» Data records:

........

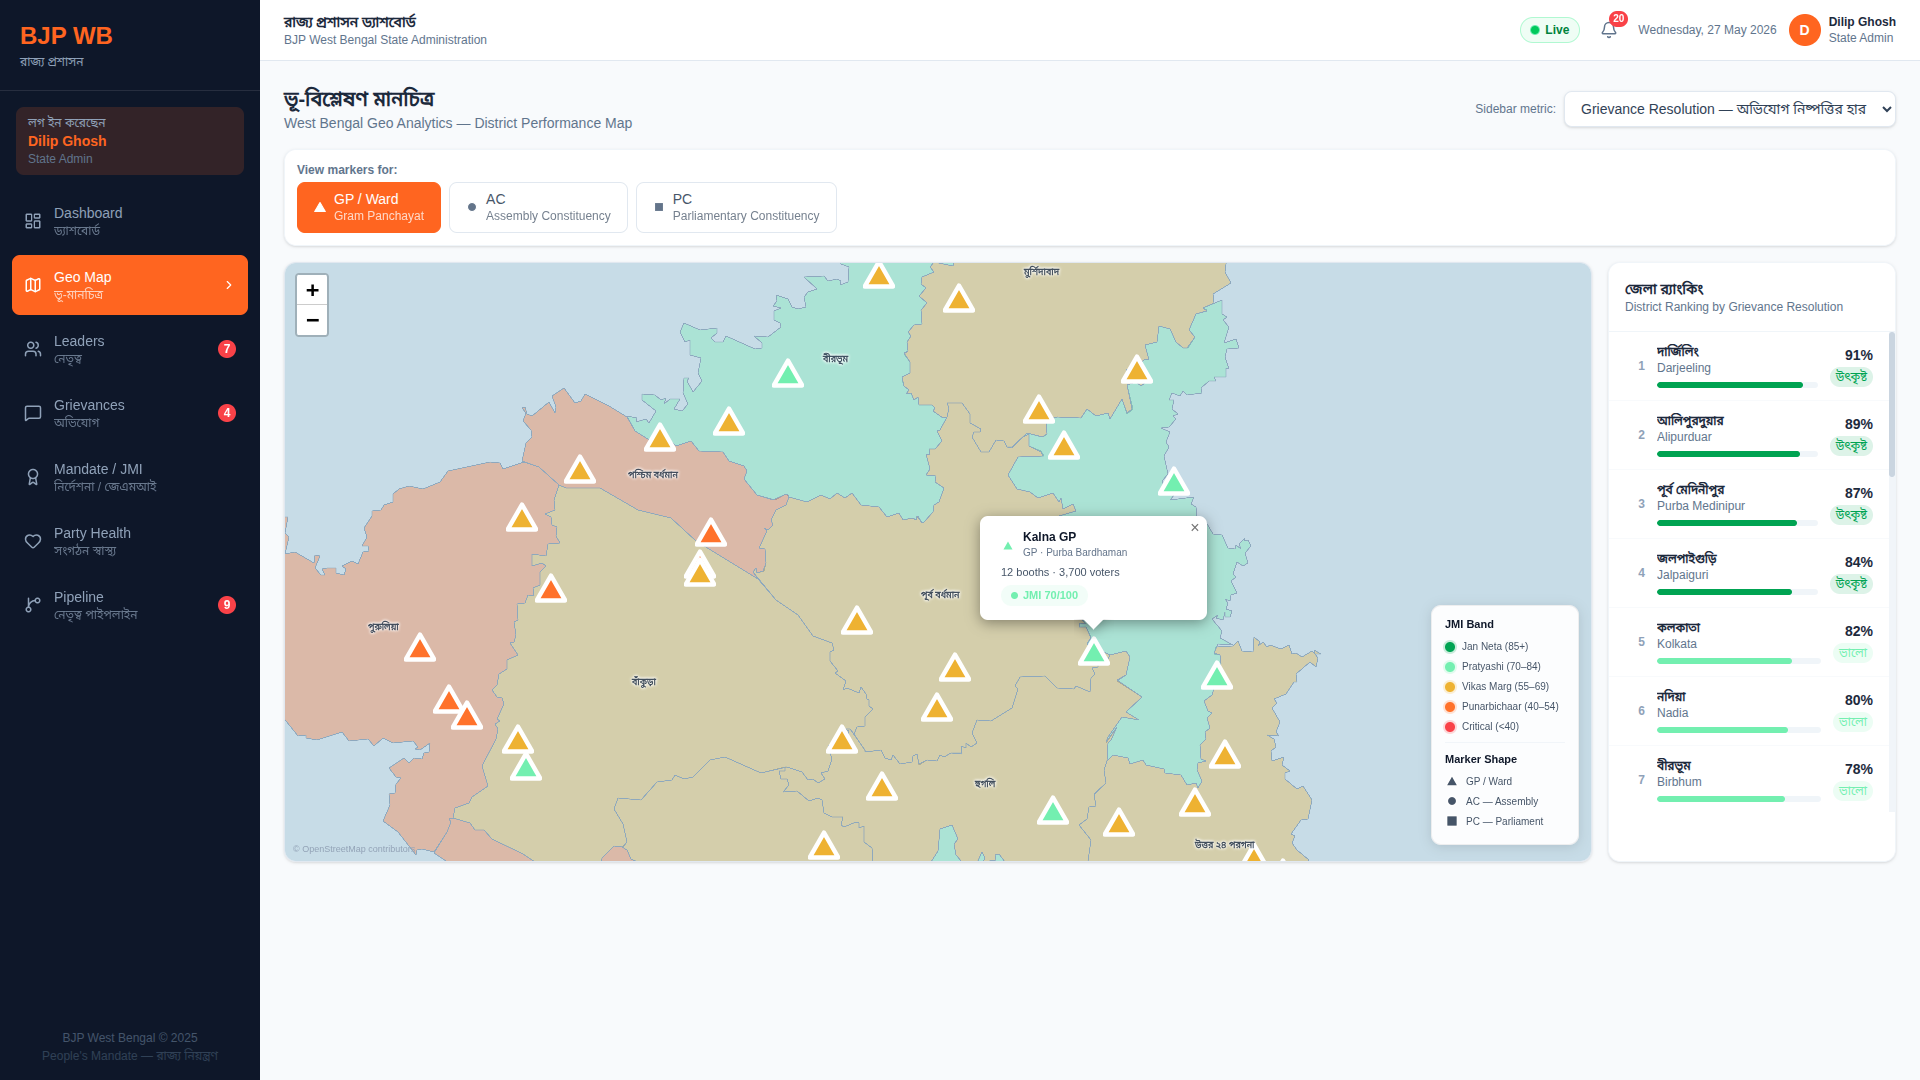Open the Sidebar metric dropdown
Image resolution: width=1920 pixels, height=1080 pixels.
tap(1730, 109)
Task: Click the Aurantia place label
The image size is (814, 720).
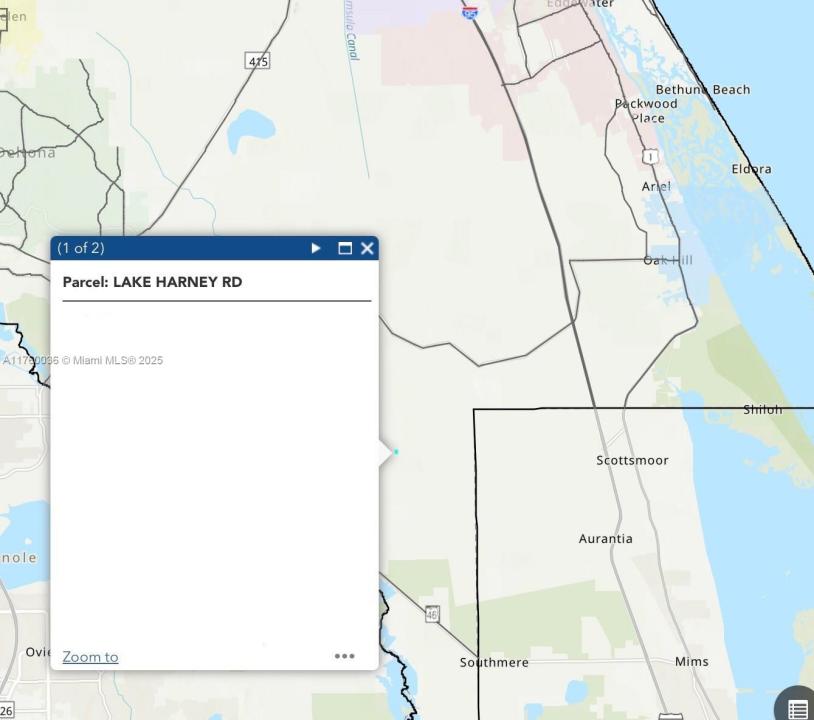Action: tap(605, 538)
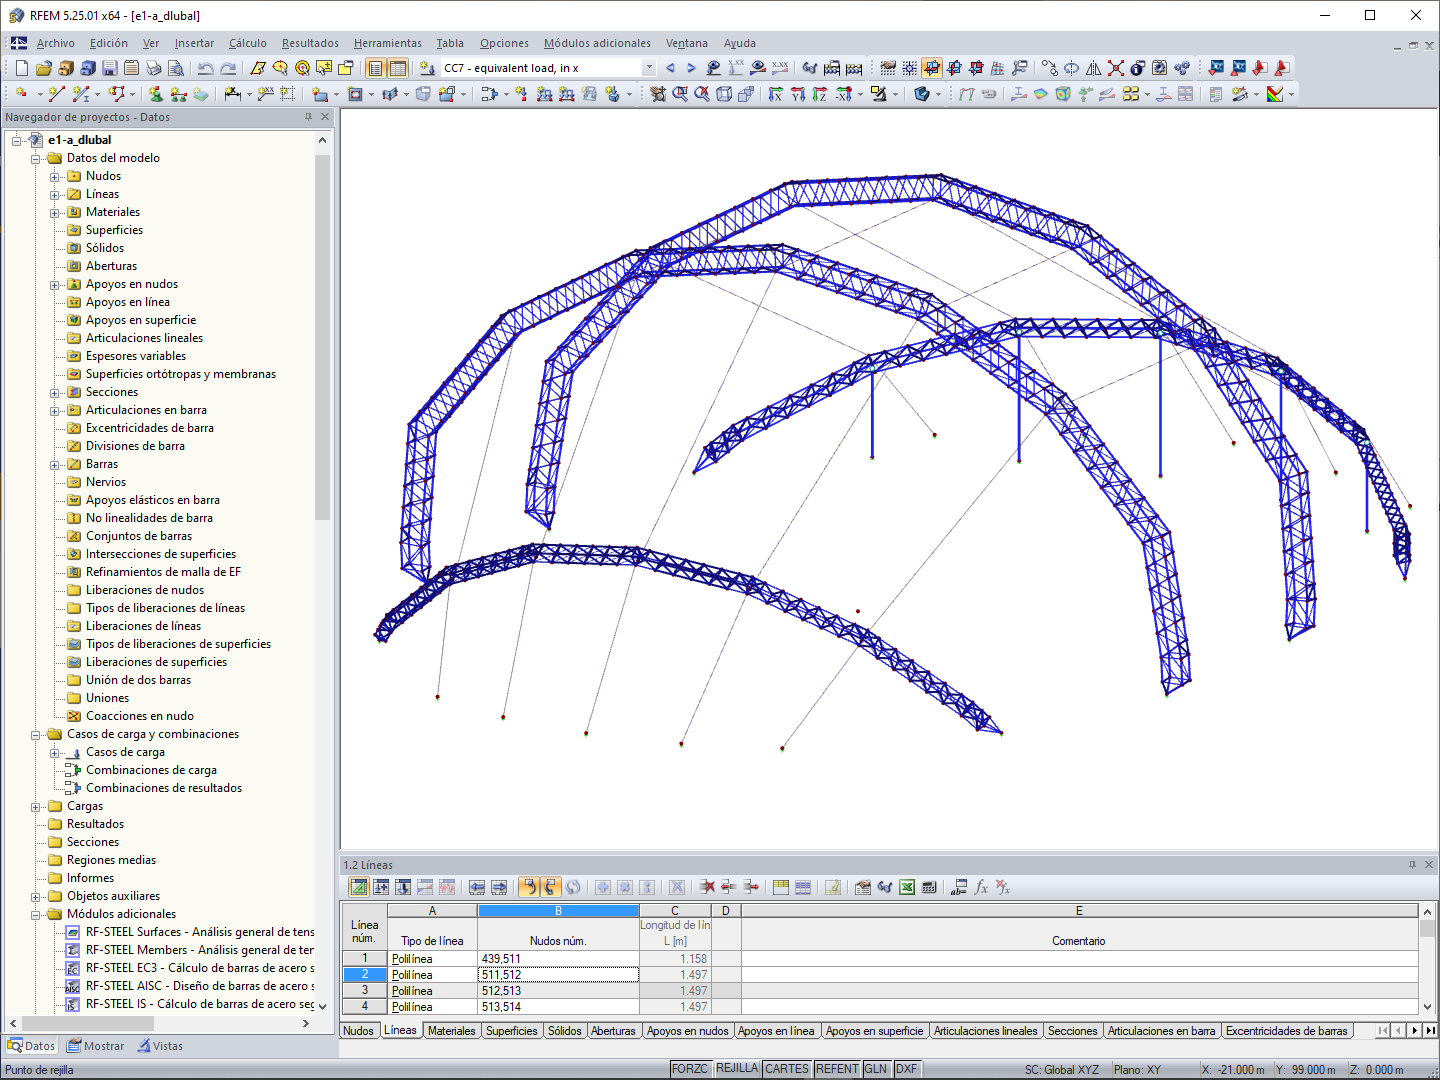
Task: Click the calculator icon in table toolbar
Action: [x=929, y=887]
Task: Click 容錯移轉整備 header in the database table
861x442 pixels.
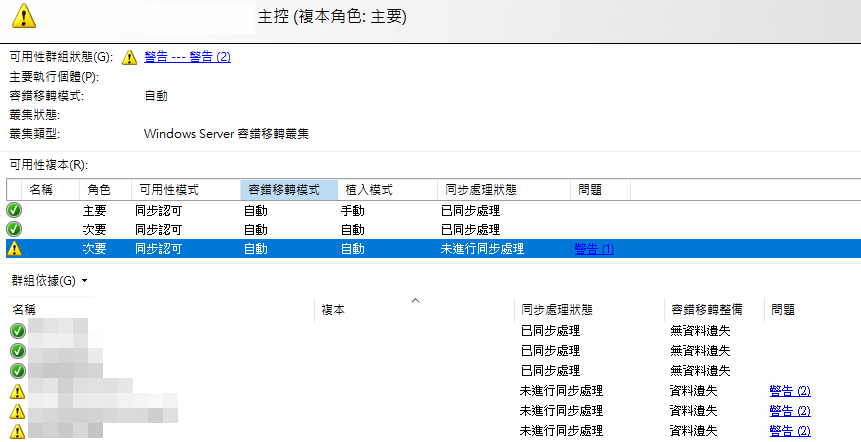Action: click(704, 310)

........

» Problem to work on:
Everything from the line containing "Task: Click the Aurantia place label" through the final line of the material must be set down exactly, except the pictures.

» Completed task:
Task: Click the Aurantia place label
The image size is (814, 720).
Action: tap(605, 538)
Task: Click the calculator icon in table toolbar
Action: [x=929, y=887]
Task: Click 容錯移轉整備 header in the database table
861x442 pixels.
Action: click(704, 310)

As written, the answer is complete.